In a HyperCard system, users become developers whenever they want to.

They're going to make mistakes. A lot of mistakes. Mistakes you and I, as developers, won't understand.

What should the runtime do? Not break. "Attempt to index a nil value" is a cruel thing to tell someone who is trying to create a dictionary.

What this does: "oh, you're trying to index this value? Ok, it's an empty dictionary now". "Oh, you're trying to sort it into a drop-down list? Empty string, nothing happens".

HyperCard scale isn't dozens of developers working on a cadence, with branches and merge reviews. HyperCard scale is someone making something really cool, and dozens, maybe hundreds, of personalizations. Some shared, some not.

The distinction between, say, adding photos to a gallery, and adding a photo editor to the stack, is not sharp in HyperCard.

I'm very pleased to see this project, although I think the retro aesthetic might be self-limiting at some point. The loss of HyperCard was a real one, we're suffering from it to this day.

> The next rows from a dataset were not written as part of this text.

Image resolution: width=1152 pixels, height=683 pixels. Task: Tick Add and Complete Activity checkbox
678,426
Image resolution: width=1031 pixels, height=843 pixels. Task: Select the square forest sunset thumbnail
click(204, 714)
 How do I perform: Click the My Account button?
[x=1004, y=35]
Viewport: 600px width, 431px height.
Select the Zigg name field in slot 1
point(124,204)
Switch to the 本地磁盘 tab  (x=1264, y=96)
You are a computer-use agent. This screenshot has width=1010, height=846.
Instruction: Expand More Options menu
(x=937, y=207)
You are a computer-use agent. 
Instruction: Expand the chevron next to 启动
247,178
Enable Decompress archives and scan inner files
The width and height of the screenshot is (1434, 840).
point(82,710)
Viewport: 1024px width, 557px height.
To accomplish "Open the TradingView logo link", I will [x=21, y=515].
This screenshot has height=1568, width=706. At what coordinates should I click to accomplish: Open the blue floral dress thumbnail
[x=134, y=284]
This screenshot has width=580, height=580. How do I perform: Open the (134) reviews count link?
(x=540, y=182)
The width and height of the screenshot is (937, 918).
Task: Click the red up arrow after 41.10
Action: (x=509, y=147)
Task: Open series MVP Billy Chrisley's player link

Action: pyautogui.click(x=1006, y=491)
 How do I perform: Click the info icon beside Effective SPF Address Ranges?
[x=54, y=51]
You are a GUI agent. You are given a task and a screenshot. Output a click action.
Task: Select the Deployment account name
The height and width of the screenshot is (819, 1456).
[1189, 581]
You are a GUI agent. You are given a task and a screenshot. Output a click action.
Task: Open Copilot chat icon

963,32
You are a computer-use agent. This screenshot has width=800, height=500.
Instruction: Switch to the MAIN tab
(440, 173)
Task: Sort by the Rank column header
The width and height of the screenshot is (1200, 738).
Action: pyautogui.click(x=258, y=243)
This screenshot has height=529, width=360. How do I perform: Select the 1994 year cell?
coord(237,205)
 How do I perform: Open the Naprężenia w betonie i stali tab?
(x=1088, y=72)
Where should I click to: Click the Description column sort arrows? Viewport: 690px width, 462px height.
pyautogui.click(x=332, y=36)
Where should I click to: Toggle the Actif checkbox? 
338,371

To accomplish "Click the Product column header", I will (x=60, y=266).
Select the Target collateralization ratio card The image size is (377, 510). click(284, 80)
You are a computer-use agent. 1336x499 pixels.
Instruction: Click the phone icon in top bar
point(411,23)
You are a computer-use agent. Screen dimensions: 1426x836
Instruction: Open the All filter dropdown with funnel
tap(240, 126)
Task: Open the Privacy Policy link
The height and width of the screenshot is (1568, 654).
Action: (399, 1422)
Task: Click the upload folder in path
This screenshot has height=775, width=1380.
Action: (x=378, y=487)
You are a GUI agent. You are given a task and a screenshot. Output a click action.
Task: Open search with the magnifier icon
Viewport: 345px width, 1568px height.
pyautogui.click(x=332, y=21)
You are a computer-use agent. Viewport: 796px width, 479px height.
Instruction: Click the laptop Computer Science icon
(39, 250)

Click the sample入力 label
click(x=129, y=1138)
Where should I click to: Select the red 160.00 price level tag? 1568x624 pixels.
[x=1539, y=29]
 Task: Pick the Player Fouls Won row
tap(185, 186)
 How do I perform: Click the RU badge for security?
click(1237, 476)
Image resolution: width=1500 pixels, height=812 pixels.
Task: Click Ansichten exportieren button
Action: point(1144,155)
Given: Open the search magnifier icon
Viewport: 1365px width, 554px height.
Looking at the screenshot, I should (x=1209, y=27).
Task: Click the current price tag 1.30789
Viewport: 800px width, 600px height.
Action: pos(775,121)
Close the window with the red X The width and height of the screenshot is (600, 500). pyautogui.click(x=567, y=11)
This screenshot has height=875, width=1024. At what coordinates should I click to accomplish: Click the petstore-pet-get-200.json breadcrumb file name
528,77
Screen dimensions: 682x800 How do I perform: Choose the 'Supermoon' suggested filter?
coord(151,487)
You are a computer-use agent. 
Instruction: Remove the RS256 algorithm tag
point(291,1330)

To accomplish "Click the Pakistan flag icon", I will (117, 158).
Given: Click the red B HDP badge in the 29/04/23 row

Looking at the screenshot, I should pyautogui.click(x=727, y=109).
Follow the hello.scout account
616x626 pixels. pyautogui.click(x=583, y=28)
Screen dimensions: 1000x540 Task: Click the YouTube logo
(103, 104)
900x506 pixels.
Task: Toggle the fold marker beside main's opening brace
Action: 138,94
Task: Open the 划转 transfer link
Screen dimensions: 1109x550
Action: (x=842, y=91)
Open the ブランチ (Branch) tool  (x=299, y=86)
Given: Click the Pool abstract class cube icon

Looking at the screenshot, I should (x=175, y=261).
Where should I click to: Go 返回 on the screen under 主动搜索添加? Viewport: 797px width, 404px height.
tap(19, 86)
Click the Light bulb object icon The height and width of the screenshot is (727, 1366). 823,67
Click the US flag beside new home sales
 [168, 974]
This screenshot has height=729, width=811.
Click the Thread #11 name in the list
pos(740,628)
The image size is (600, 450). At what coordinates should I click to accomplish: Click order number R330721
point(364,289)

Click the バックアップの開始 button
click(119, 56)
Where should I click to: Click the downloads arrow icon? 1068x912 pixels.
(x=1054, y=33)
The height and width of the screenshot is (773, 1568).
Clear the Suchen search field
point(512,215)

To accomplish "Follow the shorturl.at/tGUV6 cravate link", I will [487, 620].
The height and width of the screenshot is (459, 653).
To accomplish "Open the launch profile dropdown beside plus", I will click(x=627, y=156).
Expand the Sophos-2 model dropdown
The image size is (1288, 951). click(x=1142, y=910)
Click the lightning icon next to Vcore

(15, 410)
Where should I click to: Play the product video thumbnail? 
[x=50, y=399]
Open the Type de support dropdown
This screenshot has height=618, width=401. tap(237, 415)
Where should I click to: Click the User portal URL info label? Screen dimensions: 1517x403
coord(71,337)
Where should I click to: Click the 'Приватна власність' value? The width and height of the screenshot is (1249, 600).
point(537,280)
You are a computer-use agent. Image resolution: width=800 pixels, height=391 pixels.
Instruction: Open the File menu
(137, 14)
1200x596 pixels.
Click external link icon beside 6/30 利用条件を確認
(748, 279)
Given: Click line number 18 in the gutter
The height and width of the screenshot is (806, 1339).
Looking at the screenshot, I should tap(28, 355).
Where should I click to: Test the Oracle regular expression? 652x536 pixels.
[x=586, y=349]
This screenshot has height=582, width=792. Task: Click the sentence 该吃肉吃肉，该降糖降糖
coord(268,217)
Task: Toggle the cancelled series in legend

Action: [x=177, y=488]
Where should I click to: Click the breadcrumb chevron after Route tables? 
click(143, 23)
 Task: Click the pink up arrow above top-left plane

This makes me think of the many programmers who started with BASIC on the early 6502/Z80 systems. BASIC of that era was a truly atrocious language (it got better later) but many of those people went on to learn better tools and make the computing world we know today. The original primitive tool served its purpose, which was largely to get people excited about the possibility of shaping their own experience instead of just consuming prepackaged applications. AFAICT Lil is a far better language than early BASIC, and that's enough.


Turning mistakes into possibly unwanted run-time behaviour is dodgy. The user may end up with a problem that's harder to debug than just a crash.

Perhaps have a switch that can enables stronger type checking.